Il était tard. Elle avait bu la moitié de la bouteille, seule, dans le noir, devant son ordi pour oublier. Les images d'une vidéo défilaient sur son écran, lui faisant temporairement lâcher prise sur la réalité.
Le babyphone s'alluma, faisant entendre les pleurs du bébé. Elle soupira, se massa les yeux et se leva après avoir mit la vidéo sur pause.
Elle tituba légèrement sur la route de la cuisine et shoota dans les jouets du petit. Elle se pencha péniblement pour les ramasser et les jeta dans le coffre qui leur était dédié. Puis elle entra dans sa cuisine pour préparer le biberon. Elle fouilla dans tous ses placards, mais impossible de mettre la main dessus. Bordel...
Elle souffla, essayant de faire partir l'alcool qui lui donnait le tournis. Rassemblant le peu de pensées cohérente qu'elle avait, elle fini par prendre du lait dans son frigo et le mettre à chauffer dans une casserole. En attendant, elle chercha le biberon, le trouva et le prépara. Elle versa le lait dedans après avoir vérifié sa température.
Elle pouvait l'entendre depuis ici. Nom de Dieu, mais il allait finir étouffé cet enfant ! Elle se rendit comme elle pu jusqu'à la chambre, soupira une dernière fois et entra.
Aussitôt, les cris s'arrêtèrent.
Fronçant les sourcils, elle alluma la lumière. Plus de berceau. Plus de bébé non plus. Plus rien en fait. Juste le babyphone en plein milieu de la pièce vide. Babyphone qui était allumé et qui laissa entendre un frottement.

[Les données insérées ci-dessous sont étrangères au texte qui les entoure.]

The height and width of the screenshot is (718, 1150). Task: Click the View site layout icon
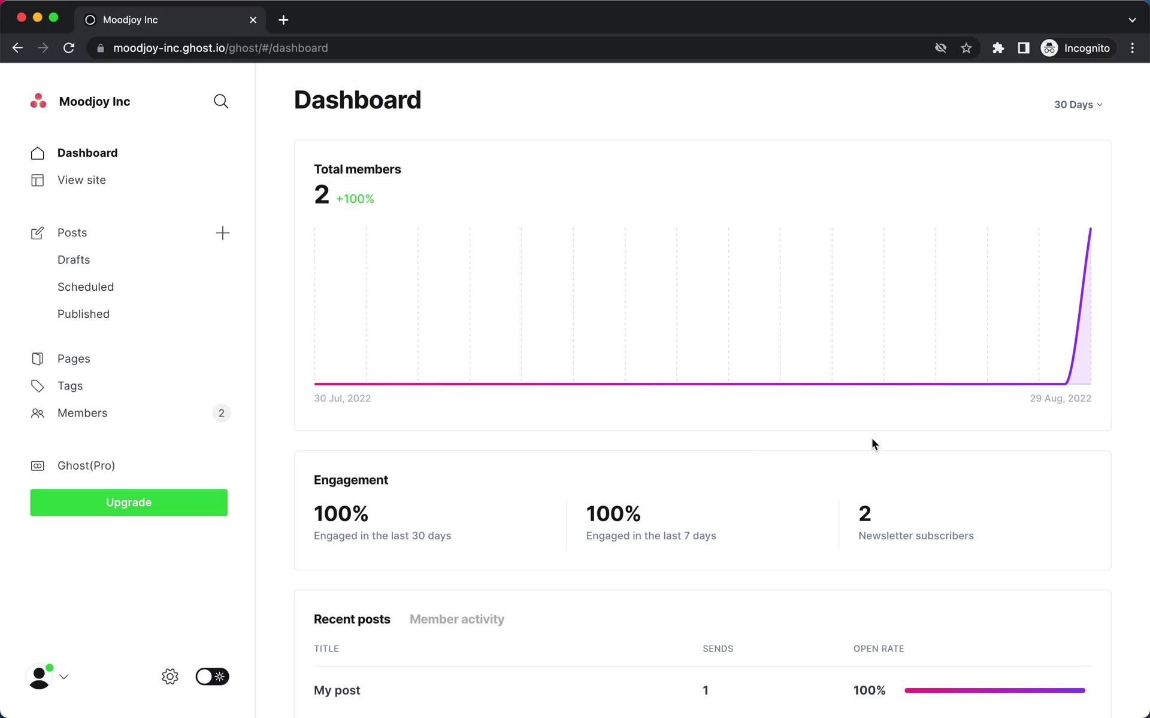[x=37, y=180]
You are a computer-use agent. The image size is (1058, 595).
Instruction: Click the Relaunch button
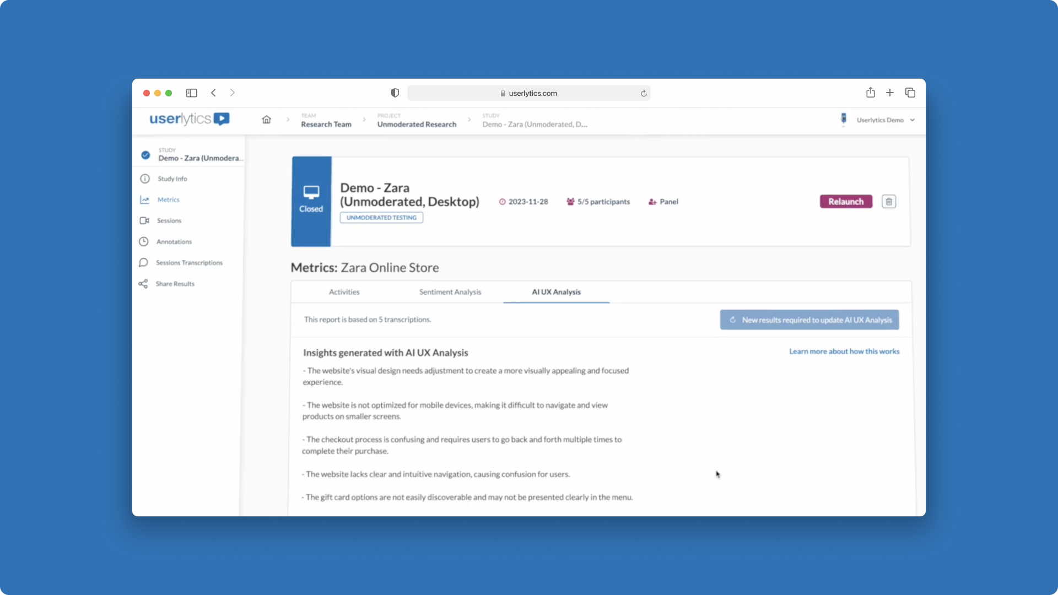click(845, 202)
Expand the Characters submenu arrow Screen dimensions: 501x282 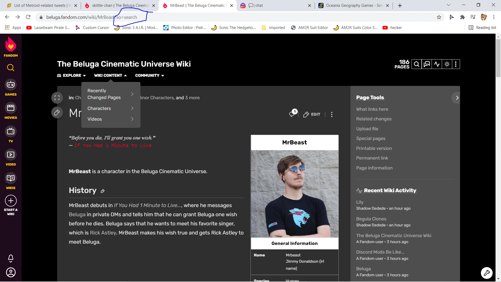[132, 108]
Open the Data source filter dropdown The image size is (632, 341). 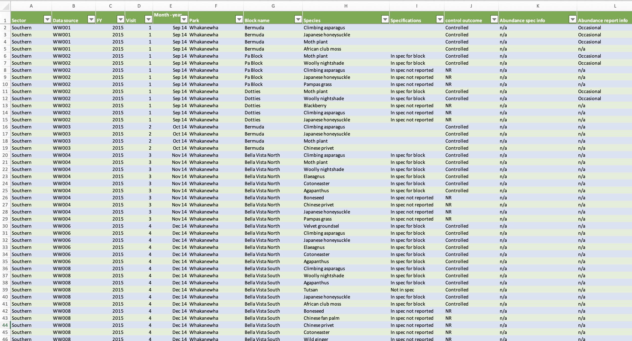coord(91,19)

Elle laissa tomber le biberon qui s'explosa sur le sol. Un pas en arrière, deux, trois. Elle se retrouva collée au mur, incapable de comprendre quoi que ce soit.
La lumière dans la pièce s'éteignit seule et la porte se ferma doucement, sans bruit, mettant un voile pudique entre elle et la pièce.
Ses yeux se posèrent sur la poignée. Du sang noir et épais l'en recouvrait, gouttant lascivement sur le sol, se mélangeant au lait blanc et fluide qui s'était échappé du biberon.
L'alcool était déjà bien redescendu, mais pas assez pour qu'elle se souvienne.
Une seule question lui tournait en boucle dans la tête.
Où est le bébé ?
Une voix lointaine lui répondit, mais elle était incapable de savoir qui c'était ni où elle était ni même ce qu'elle disait.
Laissant tout en plan, elle reparti vers sa chambre prudemment. Les jouets jonchaient à nouveau le sol. Encore ces foutus jouets ! Elle se pencha pour les ramasser. Etrange. Elle aurait qu'il y en avait moins que ça tout à l'heure. Elle alla les ranger dans le coffre qui leur était dédié.
Elle fini par rentrer dans sa chambre.
Ce ne fut qu'une fois la porte fermée et qu'elle se souvint.
Elle n'avait pas de bébé. Au contraire.
Elle en voulait un. Elle voulait qu'on l'appelle « maman ». Parce qu'elle n'avait jamais pu le dire.
Son compagnon n'avait pas supporté la sentence du médecin et était parti. Elle avait passé les semaines suivantes seule, avec pour seul compagnon le babyphone sans piles qu'elle regardait avec tristesse.
Elle avait fini par sombrer dans l'alcool, buvant tous les jours à outrance et s'endormant sur le bureau en larmes.
Son sommeil était habité de cauchemars. Elle entendait la voix du médecin qui lui répétait encore et toujours que c'était impossible pour elle.
Elle entendit un bruit sourd derrière sa porte. Elle retourna et vit une petite tête la traverser pour lui sourire.